*** Opening of Record set ***
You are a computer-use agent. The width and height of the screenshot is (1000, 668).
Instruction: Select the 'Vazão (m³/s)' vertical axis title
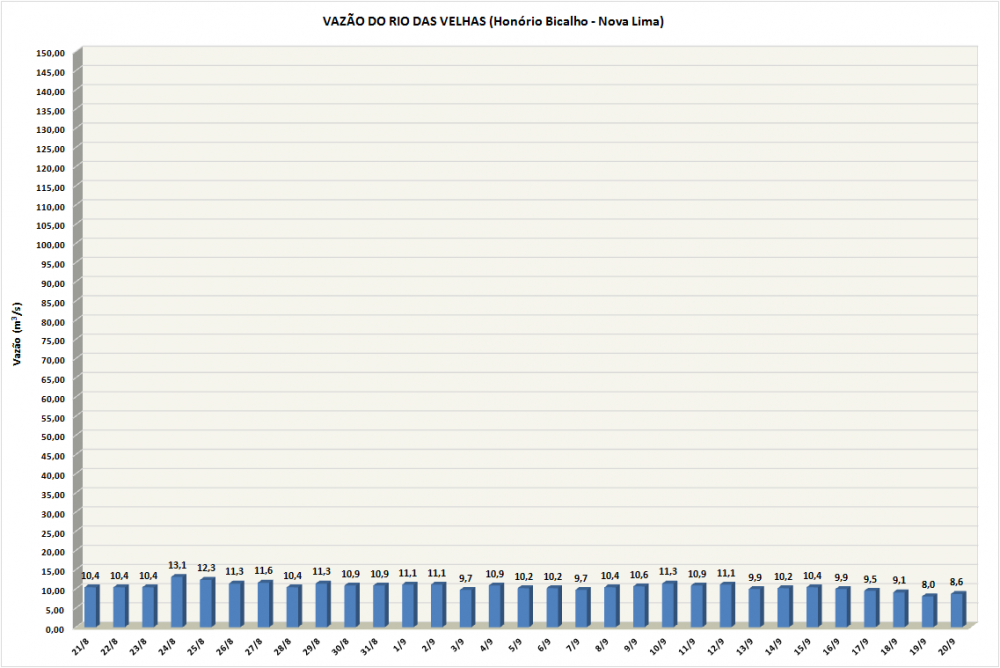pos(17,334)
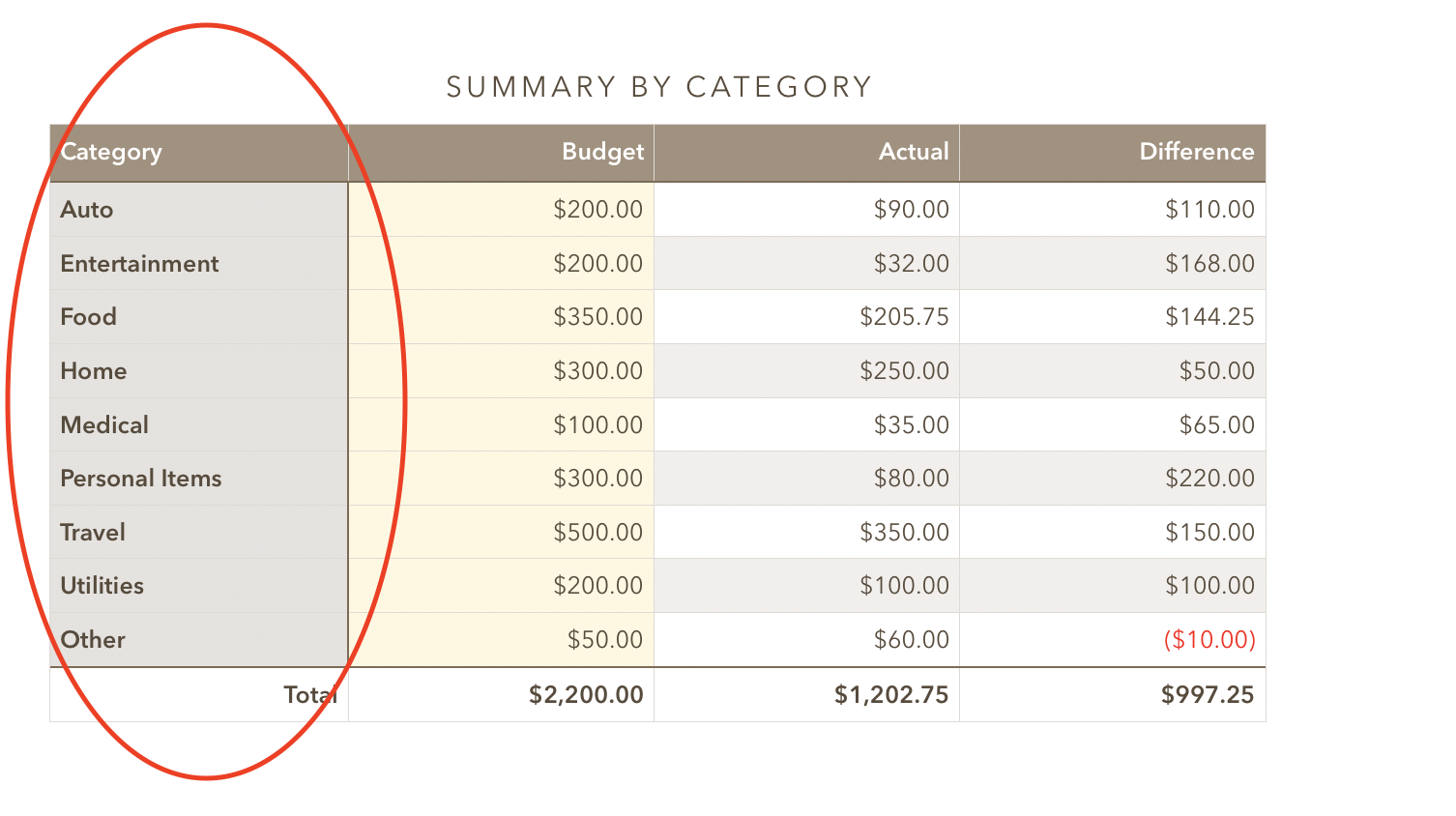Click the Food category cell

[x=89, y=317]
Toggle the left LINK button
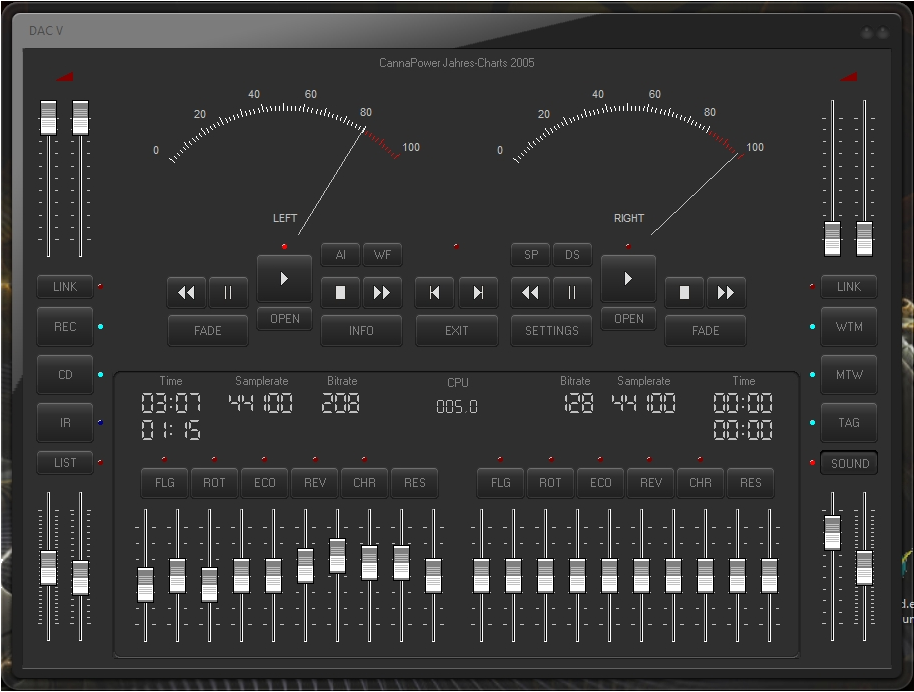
*** Close of Record set ***
» **Brief**:
Reproduce each line of the records exactly and exclude any images.

» **Problem solution**:
You are a computer-use agent. The width and height of the screenshot is (1000, 668).
Instruction: Select the 'Vazão (m³/s)' vertical axis title
pos(17,334)
Click the Food category cell

[x=89, y=317]
Toggle the left LINK button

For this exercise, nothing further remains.